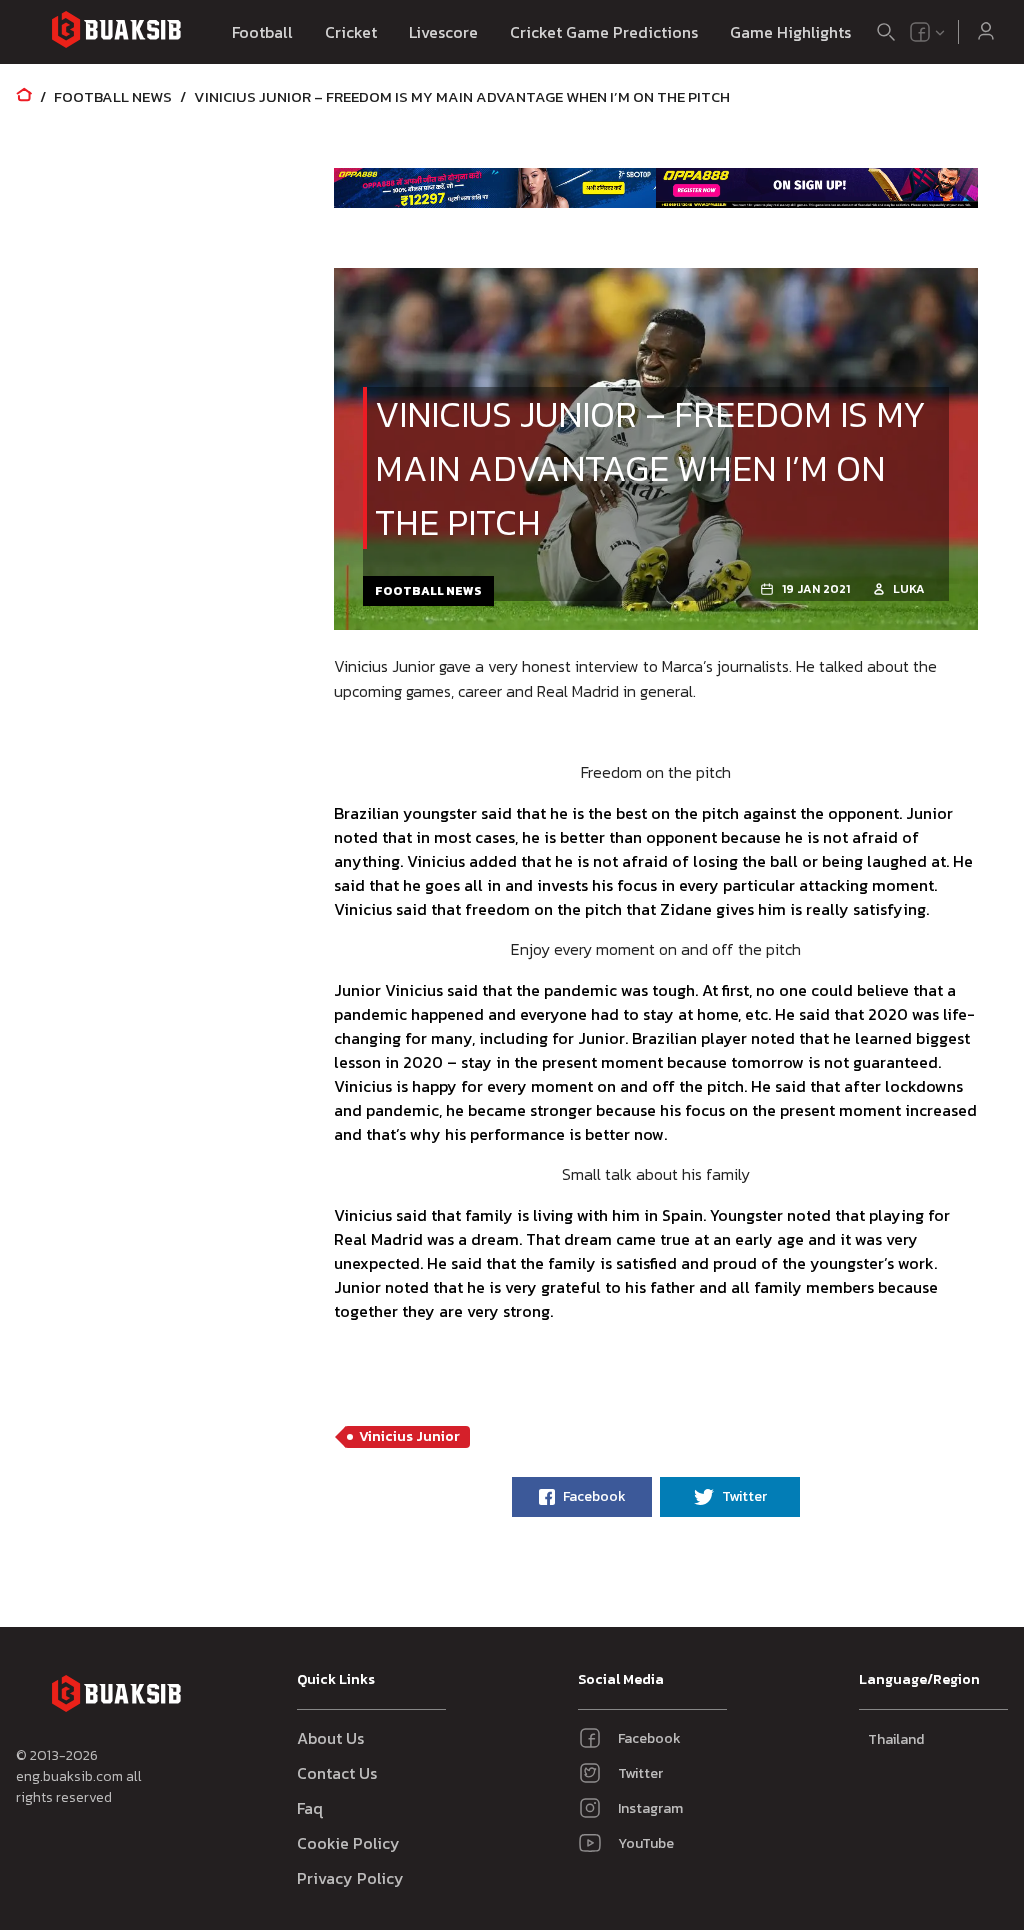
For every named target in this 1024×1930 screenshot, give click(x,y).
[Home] (24, 96)
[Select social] (928, 32)
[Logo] (116, 32)
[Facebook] (920, 32)
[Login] (986, 32)
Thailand (896, 1739)
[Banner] (495, 188)
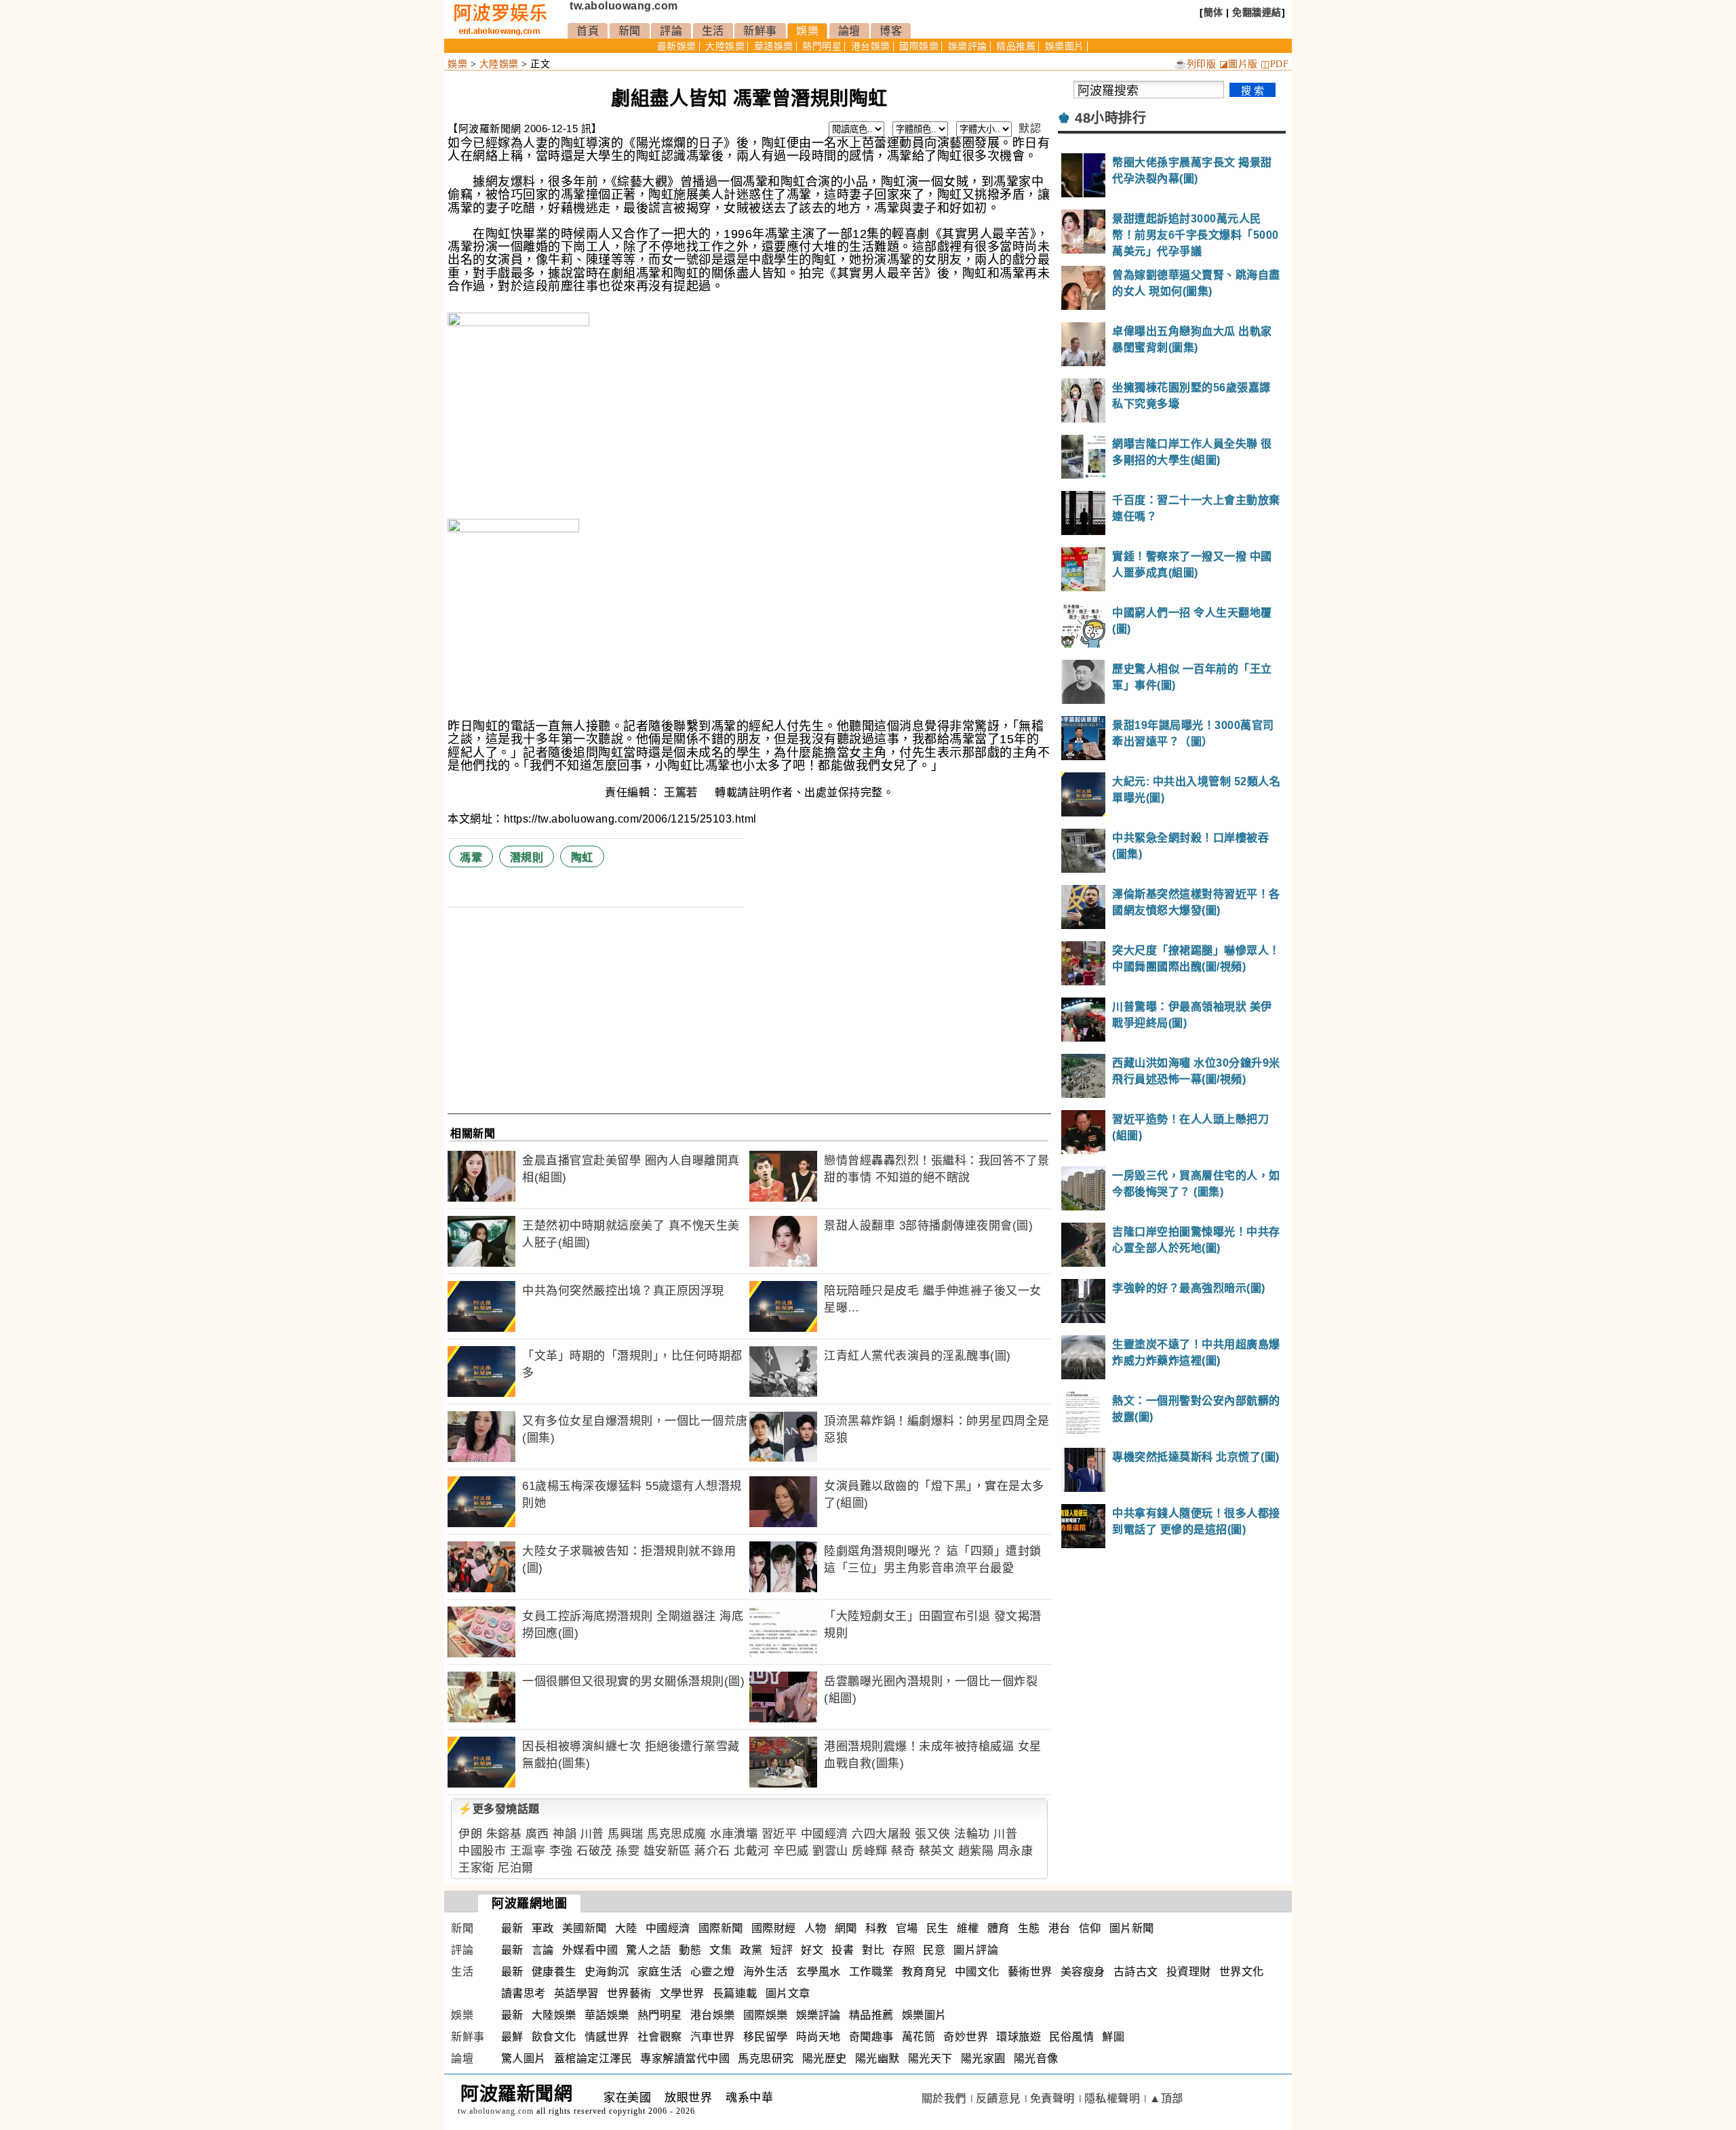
▬▬▬
**PROBLEM DETAILS:**
Drop the pictures and give every line above again exactly.

**ANSWER BELOW:**
For every named target in this 1024×1930 screenshot, give click(x,y).
[Home] (24, 96)
[Select social] (928, 32)
[Logo] (116, 32)
[Facebook] (920, 32)
[Login] (986, 32)
Thailand (896, 1739)
[Banner] (495, 188)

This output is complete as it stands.